Trouble Outside the Classroom
With every new school year there is another class of newly-dubbed seniors. There’s no doubt that senior year causes lots of stress. College applications, advanced classes, and preparation for college and early-adult life are a big part of this stress. This leaves many to wonder: are these students actually being prepared to go off on their own?
Every student has asked a teacher at some point if what they are learning is practical. Classes offered in high school prepare students for life, but not in the ways they sometimes need. They learn the core classes’ lessons, but there is only so much a student can learn that they will actually need in life.
Students are not being prepped for adult life because they are less experienced. This is because sometimes, parents do not realize how much more they know than their kids. They may try to teach their children basic life lessons, but oftentimes do not realize that they could be overwhelmed with knowledge, or perhaps do not understand what they just learned.
High school seniors are not prepared for moving away from home and other independent things because they are oftentimes simply not ready. Routines in life can become habit, and habits might be hard to break. These teenagers can grow accustomed to the way their high school lives are, and how they see their friends and family daily. It can become hard to leave a life one loves.
Lastly, the majority of students are not ready for life beyond high school because they don’t realize how close adult life actually is. Many teenagers are good students and keep their grades up, but get swept up in the “here and now” aspect of high school, instead of planning towards the future. This can affect their lives because they become blindsided when they have graduated.
Those opposed to these viewpoints say that students are just as experienced as their parents; adult life is something one has to jump in to; and high schoolers would be prepared if they didn’t use laziness as an excuse. First, teenagers oftentimes are taught things at a fast pace, which would cause them to be confused about it all. Second, adult life is not like a presentation in front of an audience that lasts three minutes.
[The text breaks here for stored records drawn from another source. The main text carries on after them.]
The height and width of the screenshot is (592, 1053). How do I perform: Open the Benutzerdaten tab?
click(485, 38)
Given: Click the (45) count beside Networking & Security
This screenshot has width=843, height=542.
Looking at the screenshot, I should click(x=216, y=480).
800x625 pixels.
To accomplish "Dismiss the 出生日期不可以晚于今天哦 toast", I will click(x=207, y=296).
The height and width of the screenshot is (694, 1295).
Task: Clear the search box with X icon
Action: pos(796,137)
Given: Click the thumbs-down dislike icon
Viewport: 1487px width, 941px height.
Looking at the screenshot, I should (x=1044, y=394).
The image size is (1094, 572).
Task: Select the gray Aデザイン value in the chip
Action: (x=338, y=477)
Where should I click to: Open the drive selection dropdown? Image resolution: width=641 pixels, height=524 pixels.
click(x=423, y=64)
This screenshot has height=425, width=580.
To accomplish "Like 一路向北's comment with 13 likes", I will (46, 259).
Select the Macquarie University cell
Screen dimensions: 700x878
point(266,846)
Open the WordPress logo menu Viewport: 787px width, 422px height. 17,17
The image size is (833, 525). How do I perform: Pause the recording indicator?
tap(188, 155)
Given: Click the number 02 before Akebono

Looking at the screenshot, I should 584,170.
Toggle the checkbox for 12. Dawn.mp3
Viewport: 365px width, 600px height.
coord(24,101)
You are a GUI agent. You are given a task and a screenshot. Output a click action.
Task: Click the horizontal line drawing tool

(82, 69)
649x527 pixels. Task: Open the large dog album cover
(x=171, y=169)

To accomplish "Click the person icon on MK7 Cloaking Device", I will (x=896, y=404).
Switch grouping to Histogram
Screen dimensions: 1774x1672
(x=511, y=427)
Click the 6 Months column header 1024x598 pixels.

Adult life, from the moment one graduates high school and then on, does not come to an end, which is why students experience trepidation when transitioning in to adulthood. Third, high schoolers are not lazy, because from the first day of their freshman year to the day of their graduation, they are working their hardest to reach their goals.
To fix these high schoolers’ issue, “practical” classes could be created that would teach all of the things they learn as they go through adulthood, much before. This way, they would know what to expect when the day does come when they move out, and they have skills to deal with things as they happen in their lives.
Students about to graduate high school need to know what to expect when they become adults. If things are continued the way they are now, seniors will remain deer in the headlights.